DOCUMENT EXTRACT:
--- --- ---

Thursday, March 27, 2014

My Uneasy Relationship with Femininity

I've always known I wanted to be a parent someday. As a child, I felt loved and accepted by my mother, a single parent of three by the age of twenty. In my young adult years, I formulated strong notions of social equality and justice, firmly rooted in the basic principle that everybody is good and unique and deserving of happiness. I imagined my future self as a parent, carrying forward my mother’s legacy of unconditional love.  I would create an environment where my child is free to be themselves.  As a burgeoning feminist with a growing toolbox of gender theory, I also assumed that my progressive parenting would empower him or her to develop a full spectrum of masculine and feminine qualities.  

Nokomis at my wedding, doing her Diva pose.

None of this quite prepared me for my daughter Nokomis, and her persistent obsession with princesses as a small child. It started with a penchant for jewelry and pretty dresses. Her imaginative play became consumed by endless scenarios of princesses in need of rescue by brave princes, dilemmas always ending in swooning and marriage.

My instinctive reaction to all this was to challenge Nokomis. I asked, "What does a princess do?" Her response: "They twirl." "They twirl?" I replied. "Couldn't they also have magical powers or help people or save the day?" She would look at me with toddler exasperation as she asserted, "No. They just twirl." I was appalled and disgusted. How lame! How could Nokomis possibly think that simply being the passive object of a male gaze is a worthwhile pursuit? I wanted to discourage it, to keep her from limiting herself in this way. When she asked to wear a dress every day and play princess, I'd make a face and try to suggest other clothes and activities, to no avail.

--- --- ---

(Data entries)
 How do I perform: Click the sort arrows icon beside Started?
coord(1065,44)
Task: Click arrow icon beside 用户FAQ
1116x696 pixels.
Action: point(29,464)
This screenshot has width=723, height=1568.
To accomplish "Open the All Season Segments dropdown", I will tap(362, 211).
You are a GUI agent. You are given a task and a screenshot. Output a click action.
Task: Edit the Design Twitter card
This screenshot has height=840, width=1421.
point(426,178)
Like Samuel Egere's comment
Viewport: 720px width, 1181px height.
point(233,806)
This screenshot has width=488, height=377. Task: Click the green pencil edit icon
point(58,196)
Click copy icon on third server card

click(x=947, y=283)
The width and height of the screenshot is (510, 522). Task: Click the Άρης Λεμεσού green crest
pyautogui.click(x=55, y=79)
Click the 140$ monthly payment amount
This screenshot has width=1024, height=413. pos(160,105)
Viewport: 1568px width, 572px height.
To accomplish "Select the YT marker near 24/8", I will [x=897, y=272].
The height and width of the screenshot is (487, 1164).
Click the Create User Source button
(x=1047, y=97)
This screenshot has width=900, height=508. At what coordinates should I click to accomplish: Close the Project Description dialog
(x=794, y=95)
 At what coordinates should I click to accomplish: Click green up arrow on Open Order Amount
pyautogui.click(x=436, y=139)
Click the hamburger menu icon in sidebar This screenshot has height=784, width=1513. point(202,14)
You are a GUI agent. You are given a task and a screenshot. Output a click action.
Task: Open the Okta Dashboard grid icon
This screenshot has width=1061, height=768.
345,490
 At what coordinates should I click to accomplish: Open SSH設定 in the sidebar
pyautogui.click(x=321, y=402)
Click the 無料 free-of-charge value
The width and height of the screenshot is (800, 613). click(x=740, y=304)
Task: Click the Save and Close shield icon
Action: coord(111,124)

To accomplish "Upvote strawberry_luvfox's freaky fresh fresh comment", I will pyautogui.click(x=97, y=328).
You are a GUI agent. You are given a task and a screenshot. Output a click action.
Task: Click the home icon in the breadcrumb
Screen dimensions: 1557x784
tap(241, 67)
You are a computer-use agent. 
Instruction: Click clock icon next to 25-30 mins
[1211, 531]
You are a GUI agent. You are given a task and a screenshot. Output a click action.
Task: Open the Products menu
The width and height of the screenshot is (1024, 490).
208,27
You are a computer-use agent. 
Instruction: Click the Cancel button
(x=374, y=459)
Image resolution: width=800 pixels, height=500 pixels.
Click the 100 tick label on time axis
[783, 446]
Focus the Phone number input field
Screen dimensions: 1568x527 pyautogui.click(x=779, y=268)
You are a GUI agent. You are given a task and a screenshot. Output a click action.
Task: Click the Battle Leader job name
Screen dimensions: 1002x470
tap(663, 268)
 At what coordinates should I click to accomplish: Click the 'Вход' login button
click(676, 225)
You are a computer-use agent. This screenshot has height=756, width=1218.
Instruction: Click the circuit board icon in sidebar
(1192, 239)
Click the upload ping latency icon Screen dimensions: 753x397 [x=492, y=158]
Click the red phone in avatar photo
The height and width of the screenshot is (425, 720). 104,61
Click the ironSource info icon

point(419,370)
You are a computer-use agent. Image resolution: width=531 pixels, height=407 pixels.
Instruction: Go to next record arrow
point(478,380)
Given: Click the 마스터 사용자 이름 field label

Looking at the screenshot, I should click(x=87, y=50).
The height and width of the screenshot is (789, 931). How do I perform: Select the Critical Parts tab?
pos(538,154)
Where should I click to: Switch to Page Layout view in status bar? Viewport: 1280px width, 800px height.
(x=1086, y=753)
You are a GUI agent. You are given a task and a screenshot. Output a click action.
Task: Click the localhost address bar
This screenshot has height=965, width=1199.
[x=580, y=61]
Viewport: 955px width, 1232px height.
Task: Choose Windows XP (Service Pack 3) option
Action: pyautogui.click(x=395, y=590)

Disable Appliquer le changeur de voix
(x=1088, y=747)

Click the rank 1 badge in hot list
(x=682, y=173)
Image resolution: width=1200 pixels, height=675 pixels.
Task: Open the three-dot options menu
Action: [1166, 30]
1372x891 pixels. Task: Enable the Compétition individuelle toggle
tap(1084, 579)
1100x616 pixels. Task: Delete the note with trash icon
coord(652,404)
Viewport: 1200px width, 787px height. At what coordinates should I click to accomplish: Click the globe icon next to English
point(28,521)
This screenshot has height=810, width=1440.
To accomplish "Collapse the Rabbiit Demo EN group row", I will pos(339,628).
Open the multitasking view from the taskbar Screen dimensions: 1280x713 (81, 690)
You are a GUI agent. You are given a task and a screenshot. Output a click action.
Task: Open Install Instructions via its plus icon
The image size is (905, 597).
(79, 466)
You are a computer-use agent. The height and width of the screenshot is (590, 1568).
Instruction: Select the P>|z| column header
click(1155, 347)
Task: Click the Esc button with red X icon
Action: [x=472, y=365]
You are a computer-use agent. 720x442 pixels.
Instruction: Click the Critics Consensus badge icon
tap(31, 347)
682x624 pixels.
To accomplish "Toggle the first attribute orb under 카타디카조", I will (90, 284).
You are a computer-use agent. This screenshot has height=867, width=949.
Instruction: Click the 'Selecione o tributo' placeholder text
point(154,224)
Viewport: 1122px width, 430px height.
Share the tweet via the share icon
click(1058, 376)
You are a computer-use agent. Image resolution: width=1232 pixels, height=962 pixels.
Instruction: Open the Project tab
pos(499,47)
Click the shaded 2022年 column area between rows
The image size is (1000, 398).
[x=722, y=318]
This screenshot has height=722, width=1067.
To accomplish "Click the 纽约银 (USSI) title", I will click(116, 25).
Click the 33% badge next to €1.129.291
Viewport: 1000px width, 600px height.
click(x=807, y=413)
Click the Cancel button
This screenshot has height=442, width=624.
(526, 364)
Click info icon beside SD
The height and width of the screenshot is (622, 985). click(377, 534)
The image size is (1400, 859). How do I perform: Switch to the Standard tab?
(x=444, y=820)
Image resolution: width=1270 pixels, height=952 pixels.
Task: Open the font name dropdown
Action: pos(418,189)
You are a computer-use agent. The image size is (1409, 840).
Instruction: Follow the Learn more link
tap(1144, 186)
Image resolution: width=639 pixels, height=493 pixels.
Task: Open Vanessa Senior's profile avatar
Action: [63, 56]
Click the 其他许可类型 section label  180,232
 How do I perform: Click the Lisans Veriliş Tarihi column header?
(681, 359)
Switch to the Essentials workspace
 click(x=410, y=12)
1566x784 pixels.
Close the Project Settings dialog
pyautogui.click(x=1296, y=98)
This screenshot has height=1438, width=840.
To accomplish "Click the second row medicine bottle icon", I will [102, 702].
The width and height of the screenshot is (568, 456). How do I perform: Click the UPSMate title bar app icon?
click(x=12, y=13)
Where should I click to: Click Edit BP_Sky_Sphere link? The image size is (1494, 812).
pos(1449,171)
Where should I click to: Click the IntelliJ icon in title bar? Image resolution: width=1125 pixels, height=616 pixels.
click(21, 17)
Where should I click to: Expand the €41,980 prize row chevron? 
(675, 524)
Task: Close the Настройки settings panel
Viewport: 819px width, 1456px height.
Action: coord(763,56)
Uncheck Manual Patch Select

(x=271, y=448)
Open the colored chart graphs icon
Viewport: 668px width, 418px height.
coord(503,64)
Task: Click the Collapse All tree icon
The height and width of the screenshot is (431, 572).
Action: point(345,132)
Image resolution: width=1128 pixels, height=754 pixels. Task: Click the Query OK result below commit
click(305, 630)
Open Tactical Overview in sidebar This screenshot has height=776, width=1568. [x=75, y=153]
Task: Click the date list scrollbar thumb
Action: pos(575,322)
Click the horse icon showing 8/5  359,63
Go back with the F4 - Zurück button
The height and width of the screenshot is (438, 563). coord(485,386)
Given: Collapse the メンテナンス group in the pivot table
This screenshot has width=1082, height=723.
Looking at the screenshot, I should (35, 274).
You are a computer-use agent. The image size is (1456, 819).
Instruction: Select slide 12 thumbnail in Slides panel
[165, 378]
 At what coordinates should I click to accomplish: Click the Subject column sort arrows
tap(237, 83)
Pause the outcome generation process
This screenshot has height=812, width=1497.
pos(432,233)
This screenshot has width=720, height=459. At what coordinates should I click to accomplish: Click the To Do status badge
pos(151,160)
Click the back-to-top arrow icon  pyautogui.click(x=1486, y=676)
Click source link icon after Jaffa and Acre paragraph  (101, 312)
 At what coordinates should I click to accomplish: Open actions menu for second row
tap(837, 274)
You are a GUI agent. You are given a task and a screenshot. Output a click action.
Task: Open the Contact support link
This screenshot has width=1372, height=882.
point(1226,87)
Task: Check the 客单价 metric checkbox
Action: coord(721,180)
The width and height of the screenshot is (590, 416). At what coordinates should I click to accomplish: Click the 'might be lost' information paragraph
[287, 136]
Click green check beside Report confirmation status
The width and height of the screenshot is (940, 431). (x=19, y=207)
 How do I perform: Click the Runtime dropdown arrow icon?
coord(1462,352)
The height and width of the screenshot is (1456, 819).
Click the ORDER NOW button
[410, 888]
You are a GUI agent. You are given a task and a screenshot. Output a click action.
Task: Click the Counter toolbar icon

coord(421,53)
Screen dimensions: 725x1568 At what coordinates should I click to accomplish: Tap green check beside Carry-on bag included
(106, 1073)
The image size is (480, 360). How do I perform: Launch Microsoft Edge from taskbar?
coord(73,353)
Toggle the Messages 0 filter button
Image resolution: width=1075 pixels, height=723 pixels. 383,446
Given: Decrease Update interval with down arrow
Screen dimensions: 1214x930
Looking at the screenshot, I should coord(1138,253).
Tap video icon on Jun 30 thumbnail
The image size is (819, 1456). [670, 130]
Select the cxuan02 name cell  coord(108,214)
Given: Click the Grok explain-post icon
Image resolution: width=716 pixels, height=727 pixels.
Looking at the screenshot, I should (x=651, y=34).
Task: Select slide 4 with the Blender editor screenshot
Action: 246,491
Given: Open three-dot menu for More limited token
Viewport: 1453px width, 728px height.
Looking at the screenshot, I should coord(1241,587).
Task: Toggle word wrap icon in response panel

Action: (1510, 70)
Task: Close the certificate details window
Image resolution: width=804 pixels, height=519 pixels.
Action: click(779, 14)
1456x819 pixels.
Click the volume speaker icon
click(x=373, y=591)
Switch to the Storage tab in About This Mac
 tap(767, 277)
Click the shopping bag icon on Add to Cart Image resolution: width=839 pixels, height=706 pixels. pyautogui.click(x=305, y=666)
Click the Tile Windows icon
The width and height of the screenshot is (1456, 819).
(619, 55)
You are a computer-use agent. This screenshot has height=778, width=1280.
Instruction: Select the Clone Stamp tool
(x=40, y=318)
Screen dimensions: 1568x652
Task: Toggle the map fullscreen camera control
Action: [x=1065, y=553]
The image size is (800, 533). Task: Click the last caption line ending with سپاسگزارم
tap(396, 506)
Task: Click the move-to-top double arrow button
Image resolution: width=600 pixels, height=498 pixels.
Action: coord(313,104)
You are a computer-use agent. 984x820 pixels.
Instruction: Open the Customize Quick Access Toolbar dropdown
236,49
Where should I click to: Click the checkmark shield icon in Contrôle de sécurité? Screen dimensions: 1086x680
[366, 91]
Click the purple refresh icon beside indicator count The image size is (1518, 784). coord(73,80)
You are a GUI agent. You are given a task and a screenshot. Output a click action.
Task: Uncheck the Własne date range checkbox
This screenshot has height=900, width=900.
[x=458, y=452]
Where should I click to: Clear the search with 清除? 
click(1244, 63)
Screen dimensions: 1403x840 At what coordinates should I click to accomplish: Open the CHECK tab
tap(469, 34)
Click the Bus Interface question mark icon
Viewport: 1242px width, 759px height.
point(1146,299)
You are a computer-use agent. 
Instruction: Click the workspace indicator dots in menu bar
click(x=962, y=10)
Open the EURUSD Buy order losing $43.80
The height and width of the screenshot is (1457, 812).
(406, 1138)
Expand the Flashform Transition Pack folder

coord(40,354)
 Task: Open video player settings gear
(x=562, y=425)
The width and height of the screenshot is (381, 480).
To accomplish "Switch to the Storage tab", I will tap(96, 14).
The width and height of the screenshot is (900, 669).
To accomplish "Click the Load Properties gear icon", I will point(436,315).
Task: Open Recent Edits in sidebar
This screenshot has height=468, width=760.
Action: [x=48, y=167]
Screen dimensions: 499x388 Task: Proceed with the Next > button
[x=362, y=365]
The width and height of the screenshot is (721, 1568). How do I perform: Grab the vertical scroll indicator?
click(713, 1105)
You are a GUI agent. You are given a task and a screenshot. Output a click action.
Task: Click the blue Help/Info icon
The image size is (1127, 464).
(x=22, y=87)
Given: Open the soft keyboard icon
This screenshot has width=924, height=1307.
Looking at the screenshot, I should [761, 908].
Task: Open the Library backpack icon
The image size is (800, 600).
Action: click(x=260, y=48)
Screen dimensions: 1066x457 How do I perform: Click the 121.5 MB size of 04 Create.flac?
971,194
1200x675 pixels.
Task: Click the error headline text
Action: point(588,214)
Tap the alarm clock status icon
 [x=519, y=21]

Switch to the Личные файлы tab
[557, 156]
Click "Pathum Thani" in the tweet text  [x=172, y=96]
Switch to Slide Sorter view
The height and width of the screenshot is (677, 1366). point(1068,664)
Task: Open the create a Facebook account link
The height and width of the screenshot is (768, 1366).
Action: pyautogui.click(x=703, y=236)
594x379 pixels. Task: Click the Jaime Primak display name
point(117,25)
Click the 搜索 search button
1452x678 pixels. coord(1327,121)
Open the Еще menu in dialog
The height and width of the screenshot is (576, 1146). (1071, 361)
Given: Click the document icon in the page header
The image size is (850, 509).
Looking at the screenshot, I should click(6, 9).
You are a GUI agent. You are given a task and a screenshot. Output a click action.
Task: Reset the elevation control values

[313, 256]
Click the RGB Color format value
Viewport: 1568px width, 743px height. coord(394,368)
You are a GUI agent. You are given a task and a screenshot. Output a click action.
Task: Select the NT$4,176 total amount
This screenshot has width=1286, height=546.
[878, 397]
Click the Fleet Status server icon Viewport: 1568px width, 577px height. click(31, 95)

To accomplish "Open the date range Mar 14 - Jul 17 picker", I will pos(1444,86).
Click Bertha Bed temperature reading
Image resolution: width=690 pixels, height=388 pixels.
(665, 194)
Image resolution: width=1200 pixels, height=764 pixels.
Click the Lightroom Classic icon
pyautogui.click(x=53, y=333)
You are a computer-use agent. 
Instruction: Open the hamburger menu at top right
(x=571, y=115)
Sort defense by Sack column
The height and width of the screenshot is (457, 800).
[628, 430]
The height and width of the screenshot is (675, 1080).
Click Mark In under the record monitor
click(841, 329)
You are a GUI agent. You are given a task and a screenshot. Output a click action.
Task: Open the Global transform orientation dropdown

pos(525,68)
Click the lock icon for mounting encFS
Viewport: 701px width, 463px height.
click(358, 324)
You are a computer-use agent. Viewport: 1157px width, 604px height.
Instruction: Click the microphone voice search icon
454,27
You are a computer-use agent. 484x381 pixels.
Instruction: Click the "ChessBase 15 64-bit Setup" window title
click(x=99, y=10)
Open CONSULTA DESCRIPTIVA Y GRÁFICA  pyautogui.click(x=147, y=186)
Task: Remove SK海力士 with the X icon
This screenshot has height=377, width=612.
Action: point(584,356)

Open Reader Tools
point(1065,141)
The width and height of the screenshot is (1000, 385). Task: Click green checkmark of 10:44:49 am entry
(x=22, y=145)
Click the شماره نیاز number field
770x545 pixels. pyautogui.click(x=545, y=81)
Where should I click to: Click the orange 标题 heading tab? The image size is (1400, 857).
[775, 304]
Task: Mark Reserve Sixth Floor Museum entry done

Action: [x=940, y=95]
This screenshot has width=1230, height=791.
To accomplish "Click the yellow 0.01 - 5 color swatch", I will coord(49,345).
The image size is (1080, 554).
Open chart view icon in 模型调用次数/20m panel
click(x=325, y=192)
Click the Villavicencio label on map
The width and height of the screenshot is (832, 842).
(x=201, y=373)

--- --- ---

STATED PROBLEM: Can you quote the post on femininity above word for word, beginning at the words "My Uneasy Relationship" and stopping after "and feminine qualities."?

WORKED SOLUTION:
My Uneasy Relationship with Femininity

I've always known I wanted to be a parent someday. As a child, I felt loved and accepted by my mother, a single parent of three by the age of twenty. In my young adult years, I formulated strong notions of social equality and justice, firmly rooted in the basic principle that everybody is good and unique and deserving of happiness. I imagined my future self as a parent, carrying forward my mother’s legacy of unconditional love.  I would create an environment where my child is free to be themselves.  As a burgeoning feminist with a growing toolbox of gender theory, I also assumed that my progressive parenting would empower him or her to develop a full spectrum of masculine and feminine qualities.